# Work required:
Find the line containing "Click the rocket avatar on the 18:01 card" in the material below, then please transcribe it and each line after it exactly, without the pictures.

# Data for processing:
Start of Block

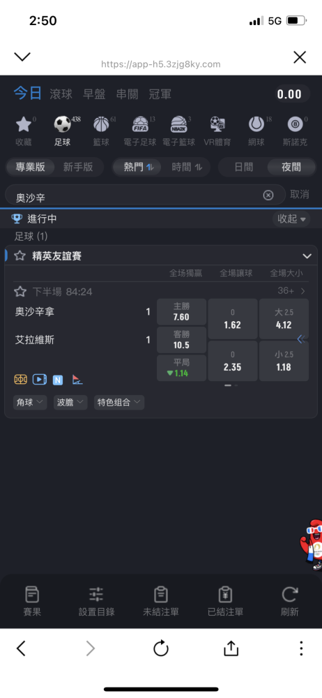Select 主勝 odds 7.60
The height and width of the screenshot is (698, 322).
(181, 312)
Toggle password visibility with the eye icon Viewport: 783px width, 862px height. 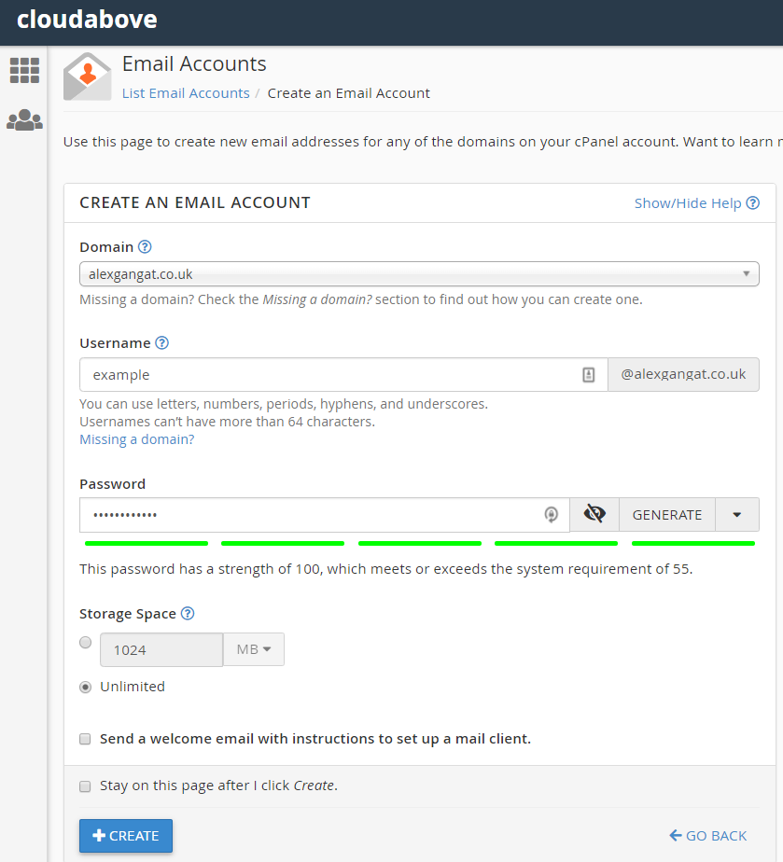coord(594,514)
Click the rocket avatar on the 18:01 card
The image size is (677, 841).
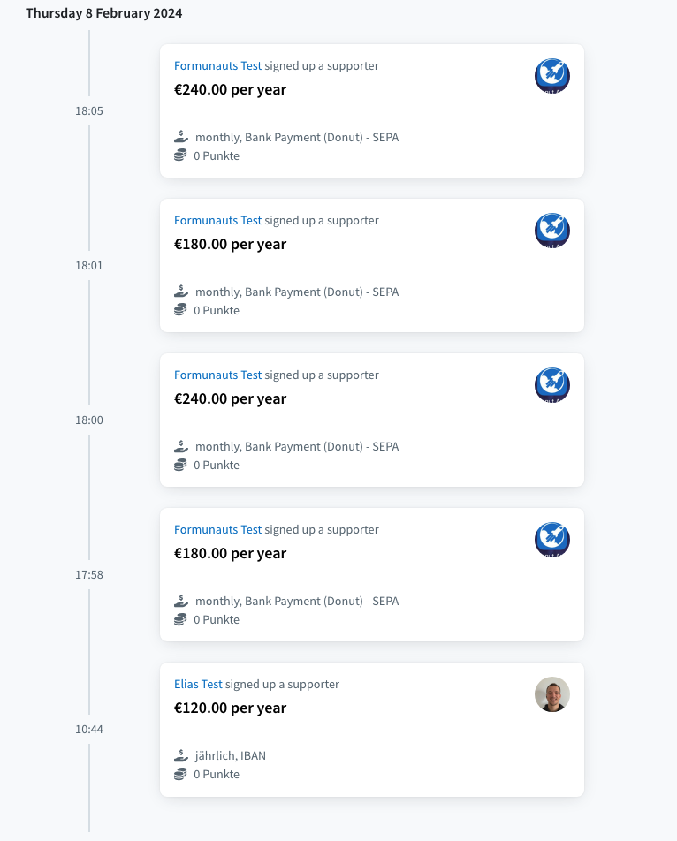(552, 230)
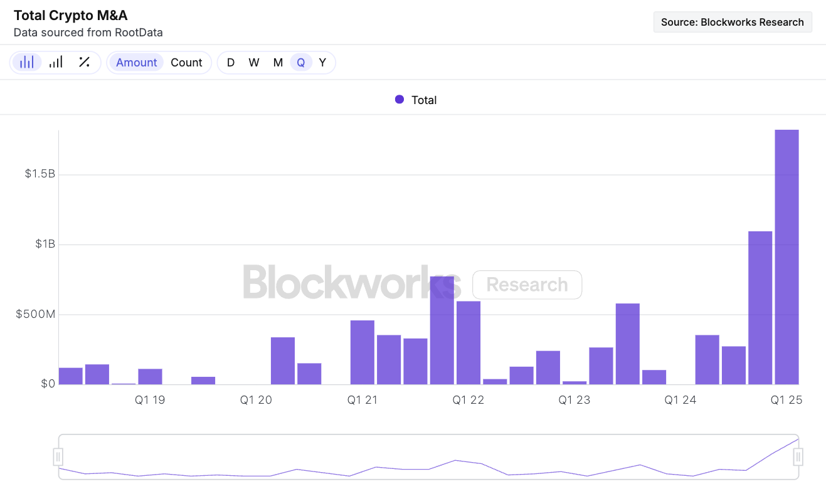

End of Block

# Response box:
Click the rocket avatar on the 18:01 card
The image size is (677, 841).
(552, 230)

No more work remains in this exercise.